Die Lika war immer schon arm, aber der Krieg hat auf der kargen Karstebene alles schlimmer gemacht. Wer die Hauptstraße von Zagreb zum Meer verlässt, fährt noch heute über Schlaglochpisten zwischen ausgebrannten Häusern. „Das einzig Gute am Krieg ist, dass wir jetzt viel Natur haben“, sagt Mario Mihajlik, 49. Er fing vor 24 Jahren an, Rafting für UN-Soldaten auf der Dobra anzubieten. Mittlerweile hat er auch Kanutouren auf der Mreznica im Programm. Der Karstfluss sieht mit seinen Travertinbarrieren aus wie eine Mini-Ausgabe der Plitvicer Seen. Sein Wasser ist so rein, dass man es trinken kann. Trotzdem kommen nicht viele Urlauber hierher. Kroatien ist ein Badeland am Meer, Aktivurlaub wie Rafting oder Mountainbiken noch nicht etabliert.

So weltvergessen wie die Dörfer ist Rastoke längst nicht mehr. Der historische Kern des Städtchens Slunj hat in den vergangenen Jahren einen kleinen Boom erlebt. Der Grund für den Andrang ist eine Reihe von Wasserfällen mit so poetischen Namen wie Feenhaar, über die sich die Slunjcica in die Korana ergießt. Im 17. Jahrhundert hat man auch noch Mühlen über die Fälle gebaut und zwischen ihnen hölzerne Brückchen. Jetzt sieht das Ganze aus wie ein Filmset – zumindest wenn man die Betonbrücke im Hintergrund wegretuschiert.

Vor 60 Jahren habe es mehr als 40 Mühlen gegeben, sagt Claudio Otocan. „Jede Familie hatte eine Mühle.“ Otocan, 51, zeigt Touristen die Mühle seiner Schwiegermutter. Sie sei als eine der ersten gebaut worden. Und sie funktioniert noch immer.
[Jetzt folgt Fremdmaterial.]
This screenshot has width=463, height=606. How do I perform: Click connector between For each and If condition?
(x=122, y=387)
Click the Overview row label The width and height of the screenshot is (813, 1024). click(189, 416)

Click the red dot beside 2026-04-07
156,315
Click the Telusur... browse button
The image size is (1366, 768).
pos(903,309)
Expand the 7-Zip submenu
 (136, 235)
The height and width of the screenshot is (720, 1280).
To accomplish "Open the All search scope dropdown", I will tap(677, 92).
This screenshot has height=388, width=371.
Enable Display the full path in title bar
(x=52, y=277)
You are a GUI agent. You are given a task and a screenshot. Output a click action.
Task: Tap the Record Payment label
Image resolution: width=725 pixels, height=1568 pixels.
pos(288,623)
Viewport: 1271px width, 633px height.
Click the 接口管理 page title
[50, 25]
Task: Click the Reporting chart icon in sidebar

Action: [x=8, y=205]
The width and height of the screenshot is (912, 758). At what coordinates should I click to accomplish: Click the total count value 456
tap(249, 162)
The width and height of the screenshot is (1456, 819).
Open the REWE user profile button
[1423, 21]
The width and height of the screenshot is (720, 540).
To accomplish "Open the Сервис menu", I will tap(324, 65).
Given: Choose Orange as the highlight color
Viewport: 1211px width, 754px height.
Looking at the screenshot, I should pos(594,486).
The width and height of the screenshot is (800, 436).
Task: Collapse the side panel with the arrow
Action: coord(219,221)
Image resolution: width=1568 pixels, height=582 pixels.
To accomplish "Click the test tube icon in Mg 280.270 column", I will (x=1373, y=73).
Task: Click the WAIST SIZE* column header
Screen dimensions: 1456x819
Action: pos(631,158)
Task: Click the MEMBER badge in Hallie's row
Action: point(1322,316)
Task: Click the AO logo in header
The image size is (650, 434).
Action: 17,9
Heute verdienen einige Familien wieder gut mit den Touristen, die vor allem aus Fernost kommen. Seit vor ein paar Jahren ein berühmter Moderator hier eine Dokumentation drehte, ist Rastoke in Südkorea berühmt. Die Regierung hat das Potenzial erkannt und Rastoke als Kulturgut geschützt. Hier, denkt man sich, könnte es Tito auch gefallen haben.